Jale is a Town in Darbhanga district, it named after Jaleshwari sthan which is a pilgrimage site in rural area of Darbhanga.

Demographies
As of the 2001 India census, Jale block had a population of approx. 37256. Males constitute 19222 of the population and females 18034. Jalley has an average literacy rate of 54.90%, which is less than the Bihar average of 61.80%: male literacy is 63.33% and, female literacy is 45.87%. In Jalley, 19.53% of the population is under 6 years of age. Jale is a place where people of different languages and religions live. The source of Income is Business & Agriculture, which constitutes maximum towards the economy of Jale block. Post office, Block, Government Hospital, Government School & High School, College (up to graduation), Nurse Training centre, Police Station, State Bank of India, Indian Bank, ATM is also located in Jale.

Places to visit 

 Ahilya Asthan - It is famous historical temple, situated about 10 km. South of Kamtaul Railway Station in Jale Block. This place is known as Ahilya gram. There is a well known in the Ramayan about Ahalya. According to Ramayan when Lord Ram was his way to Janakpur his feet touched a stone and it turned into a woman who was non-else but Ahilya. Her husband Gautam Rishi cursed the Ahilya to transform into stone.
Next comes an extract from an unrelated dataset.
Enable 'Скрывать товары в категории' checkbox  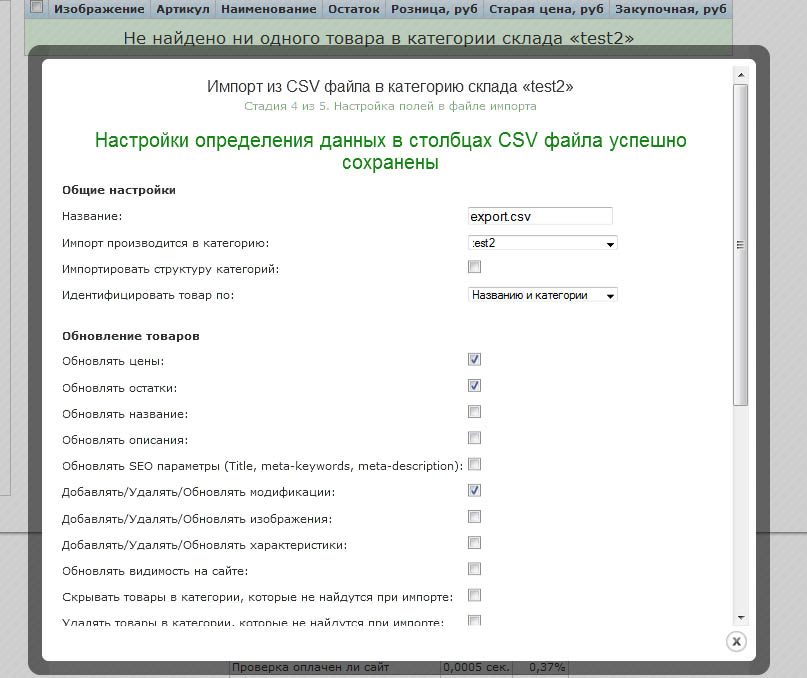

The temple is dedicated to Ahalya, wife of Gautam Rishi. Large fairs are held every year on the occasion of Ramnavami in the Hindi month of Chaitra and Vivah Panchami in Agrahayan. There are various other temples and mosques in the village.
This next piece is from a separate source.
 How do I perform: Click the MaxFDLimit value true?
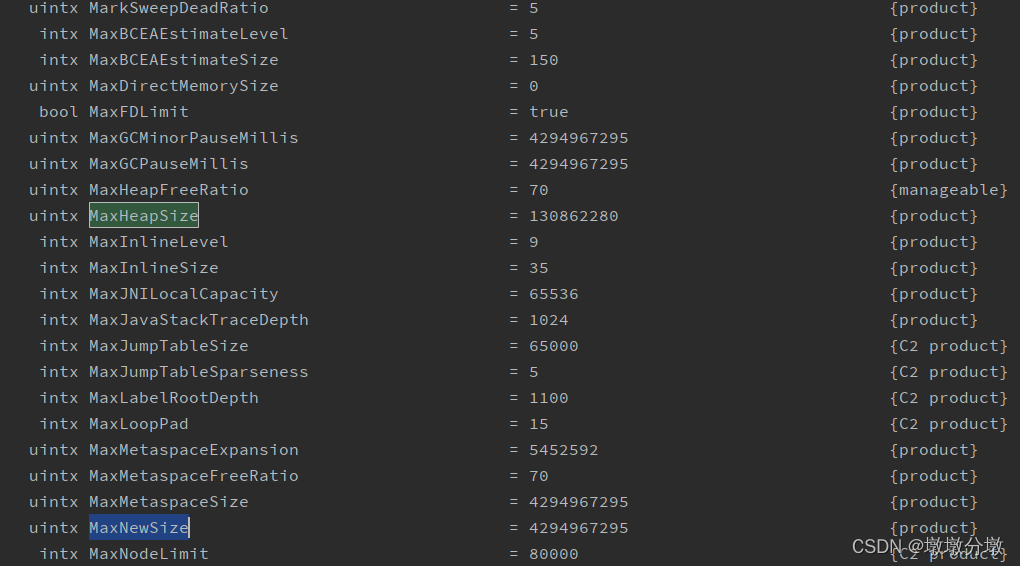(548, 112)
 Gautam kunda - situated about 8 km, According to the Puranic tradition Lord Brahma appeared before Gautam Rishi at this place after the chastity of his wife, Lord Indra and Chandrama had violated Ahalya. The village derives its name from this occurrence. In regard to the Gautam Kund, it is believed that God Brahma himself created the tank by piercing the earth with seven arrows, so that Gautam might not have to travel a long distance for bathing in the Ganga.